Mr. Postman was at your door

Alegria A. ImperialRarely so these days, if ever, isn’t it? Like most figures in what seemed a forever-landscape less than 50 years ago, Mr. Postman—Mang Mianong in my Ilocos childhood, who linked us with Papa working away in Manila—has been fast withdrawing into mere memory. 

Here in our Marpole neighborhood, hardly any sign of him/her at all, except when passing you by and attempting to catch your eye at the bus stop, like the Filipina recognizable in gray short pants and collared-shirt patched with the Canada Post insignia, on her route this morning from the 7-Eleven postal outlet.

“Small consolation, eh? Soon, she will disappear,” quips Lillian, as she catches me following the post(wo)man with my eyes. I agree, sharing with her a sentiment that has been sweeping Canadians as the specter of no-more-door-to-door delivery looms.

If Canada Post, in cutti ng costs where income has been eaten away by digital communication, could ward off raging volleys from mayors, communities, and activists like Susan Dixon, who has been relentless with her updates on Change.Org—by 2019, those “tunnel” boxes, often a favorite perch of sparrows once familiar in the North American landscape and greeting cards, will soon become collectibles, as community mailboxes continue to rise.

Canada Post mailboxes replace door-to-door mail delivery. WIKIPEDIA
Canada Post mailboxes replace door-to-door mail delivery. WIKIPEDIA

Horrors of possible thefts, missed mail if an elderly or disabled person can’t get to the mailbox, especially when snowbound in the winter, unimagined strategies for unimpeded access, and that changing the mode of delivery does not affect costs that much anyway, have been thrown at Canada Post President and CEO Deepak Chopra, who remains unfazed.

For Lillian, who now limps close to her 100th year, just about half of Canada Post being there through the country’s dramatic survival of 250 years, Chopra’s compelling figures—like “1 billion fewer pieces of mail in 2012, yet still sustaining service of 15 million addresses”—wheeze her by as swiftly as a hummingbird’s flight, still living as she does by the concept of mail service as she had always known it, vividly romanticized especially during World War II, her teens.

Community mailbox in a condominium. E. ANGELES
Community mailbox in a condominium. E. ANGELES

Chopra’s pitch heightens, as he cites in the corporation’s website, Canada’s uniqueness— “a vast and beautiful country with one of the lowest population densities in the industrial world…but it means Canada Post has one of the highest cost structures of Western post offices, and also getting higher as the number of addresses continues to rise, while mail items per household fall.”

Still, sounding more like a business venture to Lillian, rather than the emotional link between mothers and sons during the war, mothers and daughters, as their lives drift apart with a marriage, and lovers in deep need of stoking the flame, she shakes her head in defiance of Chopra’s pleas, to which I’m likely to give in.

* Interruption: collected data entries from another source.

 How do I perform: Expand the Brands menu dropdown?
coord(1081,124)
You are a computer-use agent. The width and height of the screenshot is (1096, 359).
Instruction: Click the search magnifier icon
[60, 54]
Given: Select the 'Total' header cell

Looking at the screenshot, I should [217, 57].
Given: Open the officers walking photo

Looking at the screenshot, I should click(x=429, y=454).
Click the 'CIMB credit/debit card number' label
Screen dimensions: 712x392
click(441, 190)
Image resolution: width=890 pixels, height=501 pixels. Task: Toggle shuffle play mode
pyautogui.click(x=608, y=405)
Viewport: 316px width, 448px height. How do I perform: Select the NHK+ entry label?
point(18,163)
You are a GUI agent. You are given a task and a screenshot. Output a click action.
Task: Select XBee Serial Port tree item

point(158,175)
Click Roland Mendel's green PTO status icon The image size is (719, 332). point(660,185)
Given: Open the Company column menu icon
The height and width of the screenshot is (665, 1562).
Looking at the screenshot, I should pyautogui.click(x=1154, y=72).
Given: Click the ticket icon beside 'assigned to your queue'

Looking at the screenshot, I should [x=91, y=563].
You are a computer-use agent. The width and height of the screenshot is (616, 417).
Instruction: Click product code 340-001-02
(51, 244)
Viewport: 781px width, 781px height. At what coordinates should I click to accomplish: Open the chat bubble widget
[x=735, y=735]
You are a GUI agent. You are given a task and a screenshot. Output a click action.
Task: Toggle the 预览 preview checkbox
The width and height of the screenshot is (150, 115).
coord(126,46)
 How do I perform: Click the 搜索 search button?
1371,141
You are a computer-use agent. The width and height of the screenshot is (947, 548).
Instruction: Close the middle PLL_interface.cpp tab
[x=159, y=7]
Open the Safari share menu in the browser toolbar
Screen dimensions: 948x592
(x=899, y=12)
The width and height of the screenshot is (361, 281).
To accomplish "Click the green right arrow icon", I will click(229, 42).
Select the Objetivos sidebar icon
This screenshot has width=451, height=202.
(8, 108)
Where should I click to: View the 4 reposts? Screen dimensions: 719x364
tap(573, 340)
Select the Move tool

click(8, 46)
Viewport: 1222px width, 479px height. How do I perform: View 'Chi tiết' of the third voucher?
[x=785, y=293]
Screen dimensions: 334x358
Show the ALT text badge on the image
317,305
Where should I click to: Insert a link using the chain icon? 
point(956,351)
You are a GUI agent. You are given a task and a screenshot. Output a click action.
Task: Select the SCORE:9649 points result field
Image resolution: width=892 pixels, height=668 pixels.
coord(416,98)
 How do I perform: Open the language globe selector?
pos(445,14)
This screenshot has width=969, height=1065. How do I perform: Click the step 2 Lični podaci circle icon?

Perhaps, sensing it, Lillian asks me what I think; I gloss over how we would be spared, as already in our Strata, our mail goes into a “community box,” apparently introduced in the 1980s in apartments, residential and office buildings. While she does live in a rental apartment herself, Lillian worries about her elderly daughter living in a house miles away from a neighbor in the Prairies.

At this point, I take out my iPhone to check the time, which she notices, “I bet you get mail in there, too,” she says, hinting at poignant surrender. I couldn’t help a rueful smile, convinced myself that mail, the way we had loved to engage in, has changed—with the urgency we once dreamed but now so loosely sent off even if flippant, lacking the earnestness of words, which flowed from the heart literally as we labored to translate emotions in cursive, and delivered by a knowing Mang Mianong.

I had expected Lillian to tag on, but with eyes on a lake of sunlight where the bus stop stood, she simply sighed and said “Sad, indeed.”